EXCERPTED DATA –
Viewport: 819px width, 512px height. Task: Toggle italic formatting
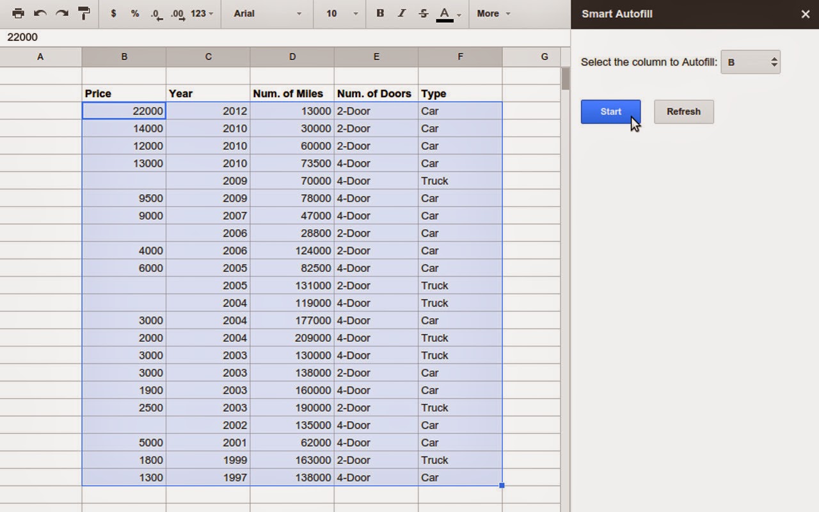pos(401,13)
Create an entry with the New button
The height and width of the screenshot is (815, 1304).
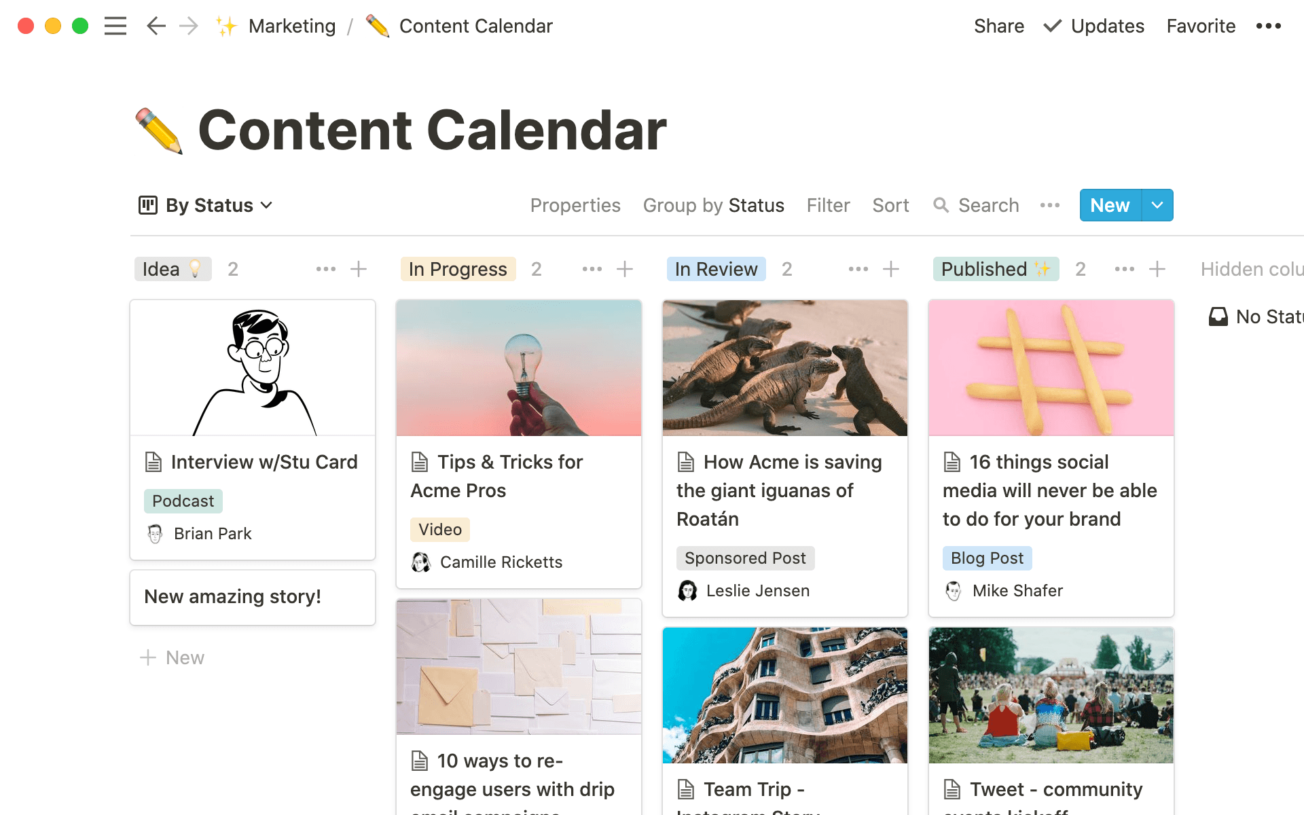pos(1109,204)
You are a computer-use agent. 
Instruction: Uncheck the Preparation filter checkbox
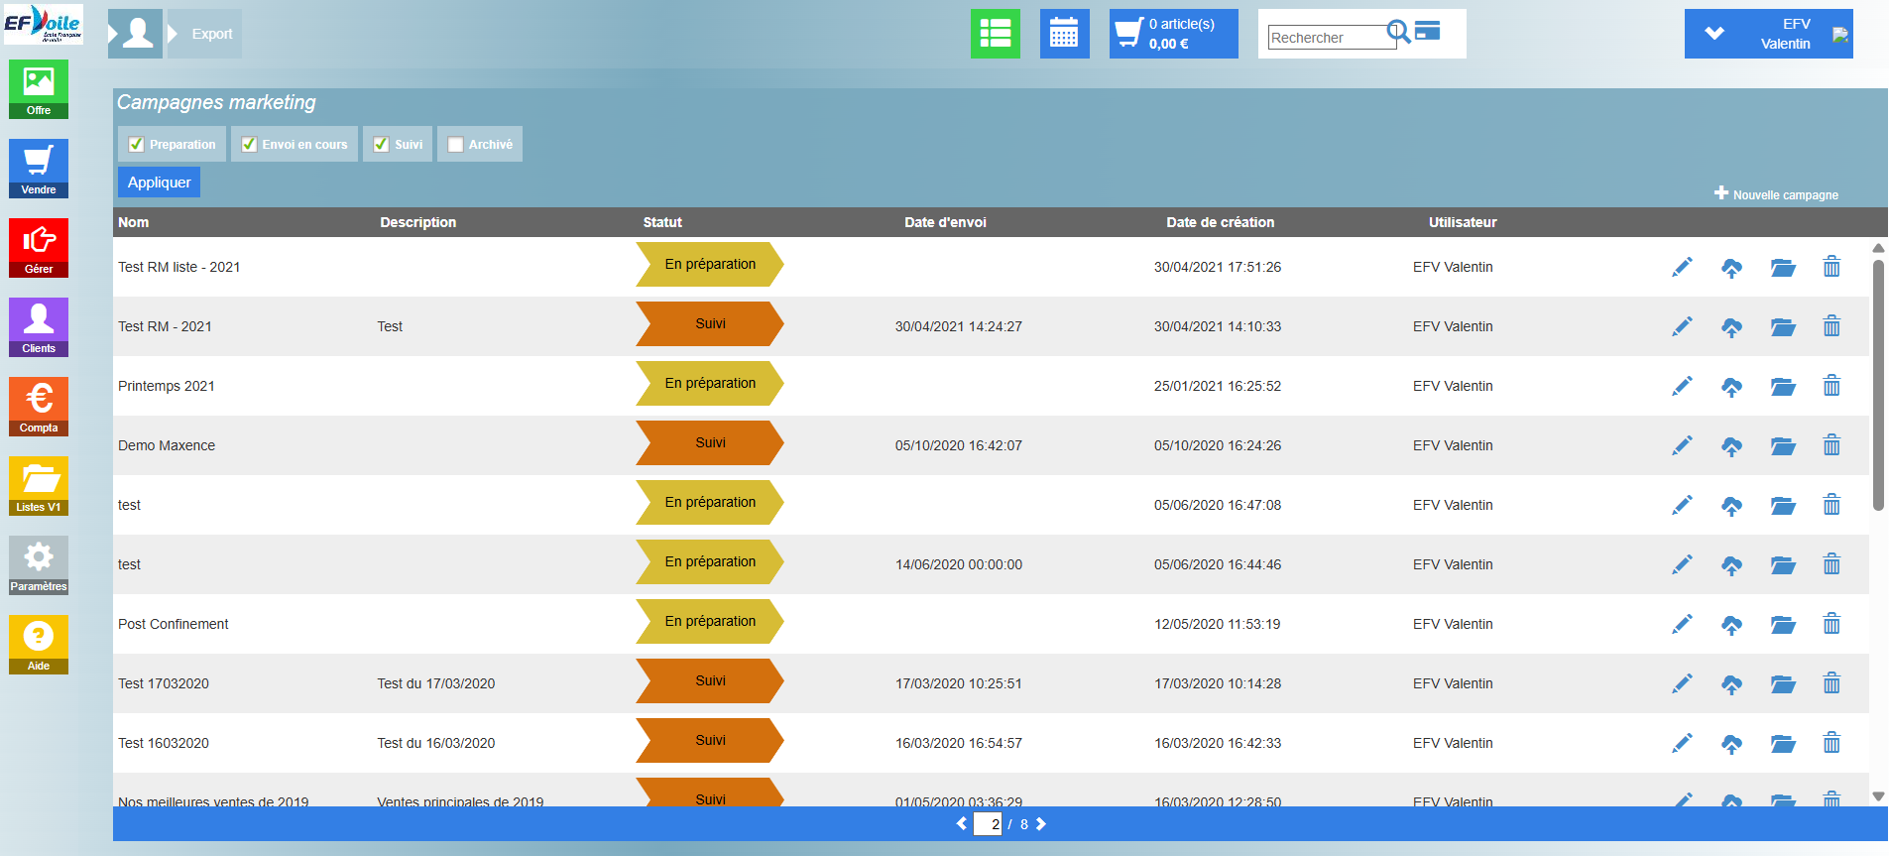click(x=137, y=145)
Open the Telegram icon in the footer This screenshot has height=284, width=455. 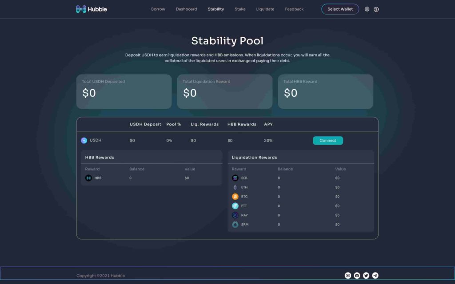[x=375, y=275]
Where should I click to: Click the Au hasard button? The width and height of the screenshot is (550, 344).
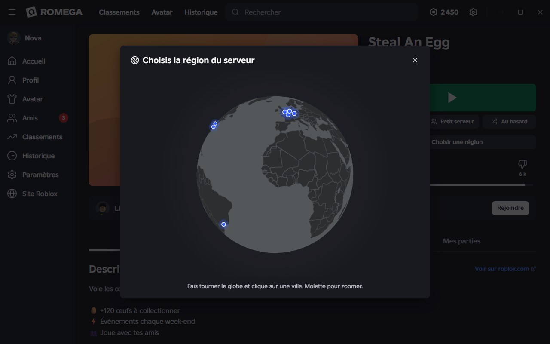pos(509,122)
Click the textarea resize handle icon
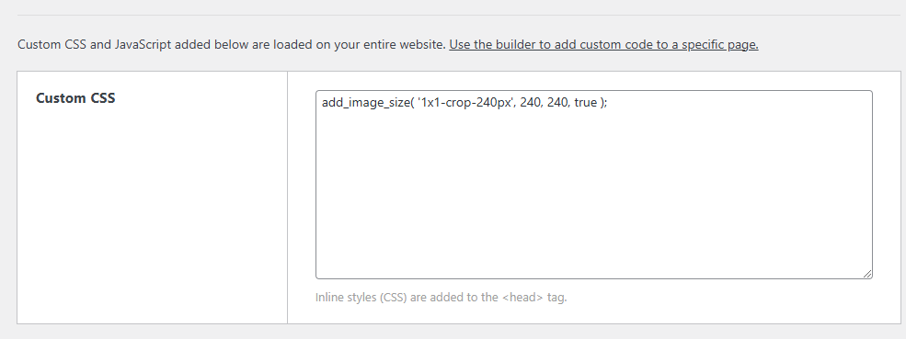Screen dimensions: 906x339 (867, 275)
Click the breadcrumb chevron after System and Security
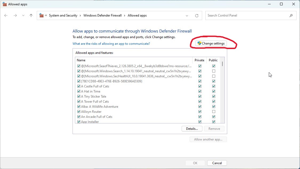 pyautogui.click(x=80, y=15)
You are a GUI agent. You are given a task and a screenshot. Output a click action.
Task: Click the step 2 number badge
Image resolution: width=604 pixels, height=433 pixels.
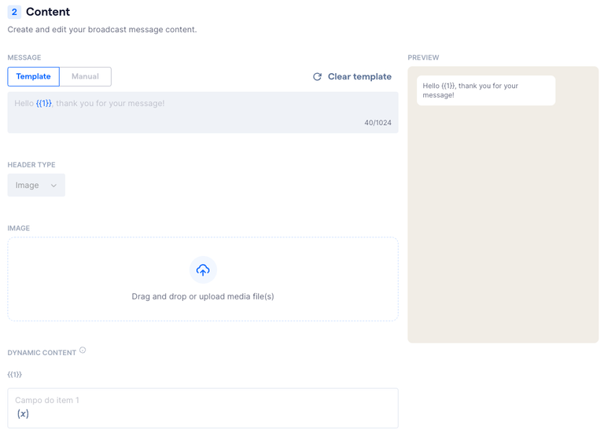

PROBLEM –
Of all the lines above, tally those with the word "agent". Write the total only.

RESPONSE AREA –
2